- [Problem description] Character for character, write out the data below.

[Stored items]
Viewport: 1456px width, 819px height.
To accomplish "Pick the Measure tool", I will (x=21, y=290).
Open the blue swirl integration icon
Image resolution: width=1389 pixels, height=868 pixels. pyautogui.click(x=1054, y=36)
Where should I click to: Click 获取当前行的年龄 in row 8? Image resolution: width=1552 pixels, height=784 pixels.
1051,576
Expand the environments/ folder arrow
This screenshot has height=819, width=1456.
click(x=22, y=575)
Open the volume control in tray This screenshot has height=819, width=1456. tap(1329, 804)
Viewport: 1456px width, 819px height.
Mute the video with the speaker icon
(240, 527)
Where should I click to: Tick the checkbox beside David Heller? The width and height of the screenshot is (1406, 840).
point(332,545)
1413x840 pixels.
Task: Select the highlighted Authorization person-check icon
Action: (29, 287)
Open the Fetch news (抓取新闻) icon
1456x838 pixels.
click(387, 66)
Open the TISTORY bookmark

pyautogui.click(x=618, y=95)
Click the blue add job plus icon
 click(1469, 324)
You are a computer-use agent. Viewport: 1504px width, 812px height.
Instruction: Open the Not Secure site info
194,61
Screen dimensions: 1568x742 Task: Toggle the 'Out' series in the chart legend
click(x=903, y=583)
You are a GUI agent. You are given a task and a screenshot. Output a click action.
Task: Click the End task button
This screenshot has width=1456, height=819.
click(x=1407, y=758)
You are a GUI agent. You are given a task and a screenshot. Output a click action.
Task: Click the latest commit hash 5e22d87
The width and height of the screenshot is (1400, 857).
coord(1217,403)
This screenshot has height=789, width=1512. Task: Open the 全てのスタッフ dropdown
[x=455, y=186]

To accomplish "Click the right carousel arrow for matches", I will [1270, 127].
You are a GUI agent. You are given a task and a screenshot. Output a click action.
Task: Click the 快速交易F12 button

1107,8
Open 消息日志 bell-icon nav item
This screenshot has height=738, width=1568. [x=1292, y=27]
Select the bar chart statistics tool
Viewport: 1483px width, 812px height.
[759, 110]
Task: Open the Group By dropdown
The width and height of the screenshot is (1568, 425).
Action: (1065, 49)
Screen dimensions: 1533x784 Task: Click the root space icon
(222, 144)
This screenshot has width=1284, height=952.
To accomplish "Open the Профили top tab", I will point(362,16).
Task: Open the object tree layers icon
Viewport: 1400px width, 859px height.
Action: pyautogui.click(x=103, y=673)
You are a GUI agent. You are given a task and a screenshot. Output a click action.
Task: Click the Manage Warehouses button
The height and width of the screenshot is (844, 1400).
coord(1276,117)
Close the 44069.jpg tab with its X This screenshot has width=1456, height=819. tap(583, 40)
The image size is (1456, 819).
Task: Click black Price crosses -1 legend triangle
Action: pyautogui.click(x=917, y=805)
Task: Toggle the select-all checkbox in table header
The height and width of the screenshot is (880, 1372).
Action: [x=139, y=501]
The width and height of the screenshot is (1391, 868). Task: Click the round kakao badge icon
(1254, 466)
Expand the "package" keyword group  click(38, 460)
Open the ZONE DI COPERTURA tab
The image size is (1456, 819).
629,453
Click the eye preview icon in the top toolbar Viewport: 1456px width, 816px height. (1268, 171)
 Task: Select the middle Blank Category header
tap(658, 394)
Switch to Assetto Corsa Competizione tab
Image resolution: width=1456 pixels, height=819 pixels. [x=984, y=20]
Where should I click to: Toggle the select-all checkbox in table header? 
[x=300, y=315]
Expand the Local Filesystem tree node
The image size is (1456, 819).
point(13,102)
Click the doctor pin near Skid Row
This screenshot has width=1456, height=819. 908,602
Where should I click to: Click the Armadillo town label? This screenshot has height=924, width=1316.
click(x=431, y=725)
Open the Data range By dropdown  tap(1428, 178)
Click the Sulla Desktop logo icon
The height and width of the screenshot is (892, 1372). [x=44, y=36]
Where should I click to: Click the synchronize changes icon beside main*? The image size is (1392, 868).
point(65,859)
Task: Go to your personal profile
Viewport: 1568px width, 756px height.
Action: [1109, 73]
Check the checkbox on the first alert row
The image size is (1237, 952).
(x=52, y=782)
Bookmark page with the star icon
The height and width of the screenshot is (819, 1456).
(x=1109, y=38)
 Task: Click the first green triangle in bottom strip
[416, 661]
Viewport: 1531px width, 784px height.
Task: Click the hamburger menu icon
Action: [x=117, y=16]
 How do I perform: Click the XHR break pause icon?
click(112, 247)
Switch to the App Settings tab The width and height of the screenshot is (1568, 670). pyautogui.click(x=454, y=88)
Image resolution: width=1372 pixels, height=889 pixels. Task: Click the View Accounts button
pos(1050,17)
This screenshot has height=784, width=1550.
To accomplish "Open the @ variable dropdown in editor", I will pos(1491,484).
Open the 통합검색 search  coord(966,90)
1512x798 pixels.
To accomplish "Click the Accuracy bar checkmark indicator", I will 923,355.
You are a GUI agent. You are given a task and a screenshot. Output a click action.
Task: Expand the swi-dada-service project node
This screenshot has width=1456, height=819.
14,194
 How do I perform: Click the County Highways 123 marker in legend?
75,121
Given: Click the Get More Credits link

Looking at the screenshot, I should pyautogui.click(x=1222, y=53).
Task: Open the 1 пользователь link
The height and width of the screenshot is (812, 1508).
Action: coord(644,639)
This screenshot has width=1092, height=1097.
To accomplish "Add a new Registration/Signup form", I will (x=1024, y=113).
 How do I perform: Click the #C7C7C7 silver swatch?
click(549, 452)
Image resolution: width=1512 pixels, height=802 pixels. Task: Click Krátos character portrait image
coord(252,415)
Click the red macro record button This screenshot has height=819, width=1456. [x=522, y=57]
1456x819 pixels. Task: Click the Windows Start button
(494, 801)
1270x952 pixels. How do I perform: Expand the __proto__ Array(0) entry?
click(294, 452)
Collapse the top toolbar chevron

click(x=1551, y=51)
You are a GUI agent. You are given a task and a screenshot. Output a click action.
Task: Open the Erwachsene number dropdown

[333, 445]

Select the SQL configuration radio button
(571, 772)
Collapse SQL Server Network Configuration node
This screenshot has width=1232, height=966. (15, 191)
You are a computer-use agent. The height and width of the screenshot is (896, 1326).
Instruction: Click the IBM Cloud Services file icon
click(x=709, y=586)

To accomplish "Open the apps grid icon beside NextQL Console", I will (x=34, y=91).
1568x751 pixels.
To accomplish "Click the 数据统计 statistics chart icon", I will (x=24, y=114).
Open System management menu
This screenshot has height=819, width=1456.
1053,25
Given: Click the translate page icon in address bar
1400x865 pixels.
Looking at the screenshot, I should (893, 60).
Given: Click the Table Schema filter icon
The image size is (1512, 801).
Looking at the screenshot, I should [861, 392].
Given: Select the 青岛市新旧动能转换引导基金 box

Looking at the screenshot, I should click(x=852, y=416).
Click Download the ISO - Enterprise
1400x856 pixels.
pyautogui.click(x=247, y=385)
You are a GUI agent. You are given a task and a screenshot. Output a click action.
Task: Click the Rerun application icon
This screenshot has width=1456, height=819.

- [Your solution]
Viewport: 1456px width, 819px height.
To accomplish "Pick the Measure tool", I will (x=21, y=290).
Open the blue swirl integration icon
Image resolution: width=1389 pixels, height=868 pixels. pyautogui.click(x=1054, y=36)
Where should I click to: Click 获取当前行的年龄 in row 8? Image resolution: width=1552 pixels, height=784 pixels.
1051,576
Expand the environments/ folder arrow
This screenshot has height=819, width=1456.
click(x=22, y=575)
Open the volume control in tray This screenshot has height=819, width=1456. tap(1329, 804)
Viewport: 1456px width, 819px height.
Mute the video with the speaker icon
(240, 527)
Where should I click to: Tick the checkbox beside David Heller? The width and height of the screenshot is (1406, 840).
point(332,545)
1413x840 pixels.
Task: Select the highlighted Authorization person-check icon
Action: (29, 287)
Open the Fetch news (抓取新闻) icon
1456x838 pixels.
click(387, 66)
Open the TISTORY bookmark

pyautogui.click(x=618, y=95)
Click the blue add job plus icon
 click(1469, 324)
You are a computer-use agent. Viewport: 1504px width, 812px height.
Instruction: Open the Not Secure site info
194,61
Screen dimensions: 1568x742 Task: Toggle the 'Out' series in the chart legend
click(x=903, y=583)
You are a GUI agent. You are given a task and a screenshot. Output a click action.
Task: Click the End task button
This screenshot has width=1456, height=819.
click(x=1407, y=758)
You are a GUI agent. You are given a task and a screenshot. Output a click action.
Task: Click the latest commit hash 5e22d87
The width and height of the screenshot is (1400, 857).
coord(1217,403)
This screenshot has height=789, width=1512. Task: Open the 全てのスタッフ dropdown
[x=455, y=186]

To accomplish "Click the right carousel arrow for matches", I will [1270, 127].
You are a GUI agent. You are given a task and a screenshot. Output a click action.
Task: Click the 快速交易F12 button

1107,8
Open 消息日志 bell-icon nav item
This screenshot has height=738, width=1568. [x=1292, y=27]
Select the bar chart statistics tool
Viewport: 1483px width, 812px height.
[759, 110]
Task: Open the Group By dropdown
The width and height of the screenshot is (1568, 425).
Action: (1065, 49)
Screen dimensions: 1533x784 Task: Click the root space icon
(222, 144)
This screenshot has width=1284, height=952.
To accomplish "Open the Профили top tab", I will point(362,16).
Task: Open the object tree layers icon
Viewport: 1400px width, 859px height.
Action: pyautogui.click(x=103, y=673)
You are a GUI agent. You are given a task and a screenshot. Output a click action.
Task: Click the Manage Warehouses button
The height and width of the screenshot is (844, 1400).
coord(1276,117)
Close the 44069.jpg tab with its X This screenshot has width=1456, height=819. tap(583, 40)
The image size is (1456, 819).
Task: Click black Price crosses -1 legend triangle
Action: pyautogui.click(x=917, y=805)
Task: Toggle the select-all checkbox in table header
The height and width of the screenshot is (880, 1372).
Action: [x=139, y=501]
The width and height of the screenshot is (1391, 868). Task: Click the round kakao badge icon
(1254, 466)
Expand the "package" keyword group  click(38, 460)
Open the ZONE DI COPERTURA tab
The image size is (1456, 819).
629,453
Click the eye preview icon in the top toolbar Viewport: 1456px width, 816px height. (1268, 171)
 Task: Select the middle Blank Category header
tap(658, 394)
Switch to Assetto Corsa Competizione tab
Image resolution: width=1456 pixels, height=819 pixels. [x=984, y=20]
Where should I click to: Toggle the select-all checkbox in table header? 
[x=300, y=315]
Expand the Local Filesystem tree node
The image size is (1456, 819).
point(13,102)
Click the doctor pin near Skid Row
This screenshot has width=1456, height=819. 908,602
Where should I click to: Click the Armadillo town label? This screenshot has height=924, width=1316.
click(x=431, y=725)
Open the Data range By dropdown  tap(1428, 178)
Click the Sulla Desktop logo icon
The height and width of the screenshot is (892, 1372). [x=44, y=36]
Where should I click to: Click the synchronize changes icon beside main*? The image size is (1392, 868).
point(65,859)
Task: Go to your personal profile
Viewport: 1568px width, 756px height.
Action: [1109, 73]
Check the checkbox on the first alert row
The image size is (1237, 952).
(x=52, y=782)
Bookmark page with the star icon
The height and width of the screenshot is (819, 1456).
(x=1109, y=38)
 Task: Click the first green triangle in bottom strip
[416, 661]
Viewport: 1531px width, 784px height.
Task: Click the hamburger menu icon
Action: [x=117, y=16]
 How do I perform: Click the XHR break pause icon?
click(112, 247)
Switch to the App Settings tab The width and height of the screenshot is (1568, 670). pyautogui.click(x=454, y=88)
Image resolution: width=1372 pixels, height=889 pixels. Task: Click the View Accounts button
pos(1050,17)
This screenshot has height=784, width=1550.
To accomplish "Open the @ variable dropdown in editor", I will pos(1491,484).
Open the 통합검색 search  coord(966,90)
1512x798 pixels.
To accomplish "Click the Accuracy bar checkmark indicator", I will 923,355.
You are a GUI agent. You are given a task and a screenshot. Output a click action.
Task: Expand the swi-dada-service project node
This screenshot has width=1456, height=819.
14,194
 How do I perform: Click the County Highways 123 marker in legend?
75,121
Given: Click the Get More Credits link

Looking at the screenshot, I should pyautogui.click(x=1222, y=53).
Task: Open the 1 пользователь link
The height and width of the screenshot is (812, 1508).
Action: coord(644,639)
This screenshot has width=1092, height=1097.
To accomplish "Add a new Registration/Signup form", I will (x=1024, y=113).
 How do I perform: Click the #C7C7C7 silver swatch?
click(549, 452)
Image resolution: width=1512 pixels, height=802 pixels. Task: Click Krátos character portrait image
coord(252,415)
Click the red macro record button This screenshot has height=819, width=1456. [x=522, y=57]
1456x819 pixels. Task: Click the Windows Start button
(494, 801)
1270x952 pixels. How do I perform: Expand the __proto__ Array(0) entry?
click(294, 452)
Collapse the top toolbar chevron

click(x=1551, y=51)
You are a GUI agent. You are given a task and a screenshot. Output a click action.
Task: Open the Erwachsene number dropdown

[333, 445]

Select the SQL configuration radio button
(571, 772)
Collapse SQL Server Network Configuration node
This screenshot has width=1232, height=966. (15, 191)
You are a computer-use agent. The height and width of the screenshot is (896, 1326).
Instruction: Click the IBM Cloud Services file icon
click(x=709, y=586)

To accomplish "Open the apps grid icon beside NextQL Console", I will (x=34, y=91).
1568x751 pixels.
To accomplish "Click the 数据统计 statistics chart icon", I will (x=24, y=114).
Open System management menu
This screenshot has height=819, width=1456.
1053,25
Given: Click the translate page icon in address bar
1400x865 pixels.
Looking at the screenshot, I should (893, 60).
Given: Click the Table Schema filter icon
The image size is (1512, 801).
Looking at the screenshot, I should [861, 392].
Given: Select the 青岛市新旧动能转换引导基金 box

Looking at the screenshot, I should click(x=852, y=416).
Click Download the ISO - Enterprise
1400x856 pixels.
pyautogui.click(x=247, y=385)
You are a GUI agent. You are given a task and a screenshot. Output a click action.
Task: Click the Rerun application icon
This screenshot has width=1456, height=819.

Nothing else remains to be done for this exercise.